* [What this task involves]: In the records below, find the line containing "Task: Click the Flag question link"; restate it and every later line word for word, through the last.

Start of Data provided

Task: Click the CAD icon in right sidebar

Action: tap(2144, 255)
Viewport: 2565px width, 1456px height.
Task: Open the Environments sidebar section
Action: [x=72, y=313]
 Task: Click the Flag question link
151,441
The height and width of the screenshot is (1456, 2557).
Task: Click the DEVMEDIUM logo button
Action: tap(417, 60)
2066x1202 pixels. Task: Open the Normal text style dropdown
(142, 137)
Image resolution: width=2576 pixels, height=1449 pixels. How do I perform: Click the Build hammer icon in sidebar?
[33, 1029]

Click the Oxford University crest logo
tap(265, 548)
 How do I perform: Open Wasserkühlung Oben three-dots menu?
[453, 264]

End of Data provided

* [Response area]:
 Task: Click the Flag question link
151,441
The height and width of the screenshot is (1456, 2557).
Task: Click the DEVMEDIUM logo button
Action: tap(417, 60)
2066x1202 pixels. Task: Open the Normal text style dropdown
(142, 137)
Image resolution: width=2576 pixels, height=1449 pixels. How do I perform: Click the Build hammer icon in sidebar?
[33, 1029]

Click the Oxford University crest logo
tap(265, 548)
 How do I perform: Open Wasserkühlung Oben three-dots menu?
[453, 264]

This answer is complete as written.